== Exercise instructions ==
Copy only the lines from the one with "Screen dimensions: 587x529" through the end of the records, exactly as they stand. No pictures belong in the copy.

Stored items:
● ● ● ● ● ● ●
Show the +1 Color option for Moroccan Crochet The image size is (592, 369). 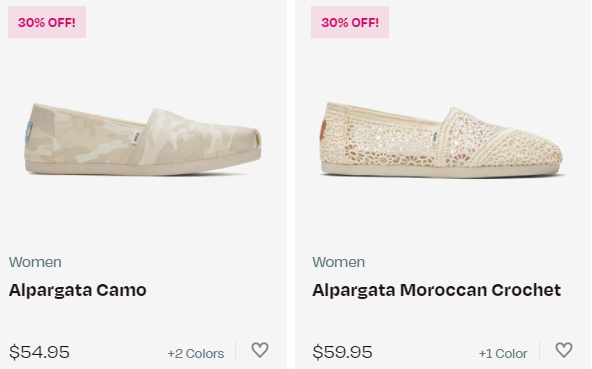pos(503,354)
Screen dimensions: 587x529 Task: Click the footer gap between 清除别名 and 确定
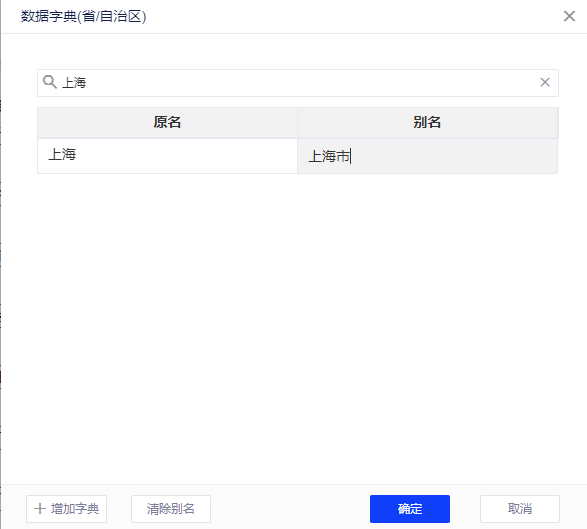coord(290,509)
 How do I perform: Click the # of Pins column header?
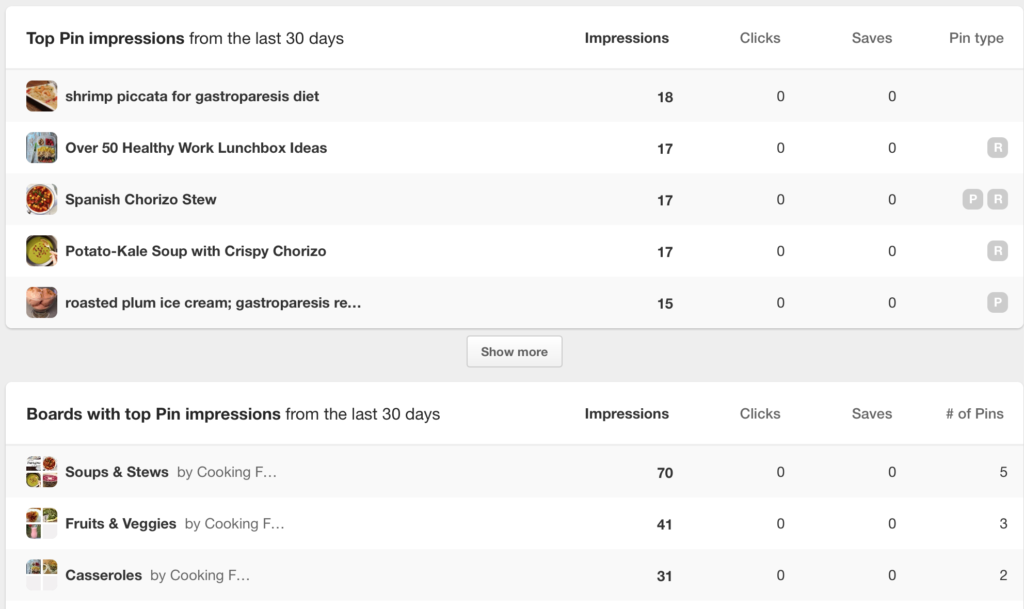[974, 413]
● ● ● ● ● ● ●
== Output for this exercise ==
Screen dimensions: 587x529 Task: Click the footer gap between 清除别名 and 确定
coord(290,509)
 How do I perform: Click the # of Pins column header?
[974, 413]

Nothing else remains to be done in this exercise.